Segundo um relatório da rede MapBiomas divulgado nesta quinta-feira (15.05), cerca de 310 mil imóveis rurais brasileiros podem ser afetados pela Lei Antidesmatamento da União Europeia (EUDR, na sigla em inglês), que entrará em vigor no final de 2025. Esses imóveis estão situados em áreas com registro de desmatamento após 31 de dezembro de 2020 — marco legal da normativa europeia.

De acordo com o Relatório Anual do Desmatamento (RAD) do MapBiomas, o Brasil registrou 5,8 milhões de hectares desmatados entre janeiro de 2021 e dezembro de 2024, período integral coberto pelas restrições da EUDR. Isso equivale a cerca de 4% dos 7,8 milhões de imóveis rurais cadastrados no CAR (Cadastro Ambiental Rural). O Maranhão foi o estado que mais desmatou em 2024, com 218,2 mil hectares, seguido por Pará, Tocantins, Piauí e Bahia.

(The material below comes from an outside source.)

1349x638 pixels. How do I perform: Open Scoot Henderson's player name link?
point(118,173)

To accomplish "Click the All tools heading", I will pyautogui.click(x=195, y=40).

Entre os estados que ampliaram a supressão de vegetação em 2024, além do Maranhão, destacam-se Piauí (+5%), Acre (+31%), Rio Grande do Sul (+70%), Roraima (+8%) e Rio de Janeiro (+94%). O município de Sebastião Leal (PI), por exemplo, quase dobrou sua área desmatada de um ano para o outro.

Apesar dos dados críticos, o relatório do MapBiomas mostra queda de 32,4% no desmatamento em 2024 em relação ao ano anterior. Foram 1,24 milhão de hectares de vegetação suprimida, o segundo menor volume desde 2019.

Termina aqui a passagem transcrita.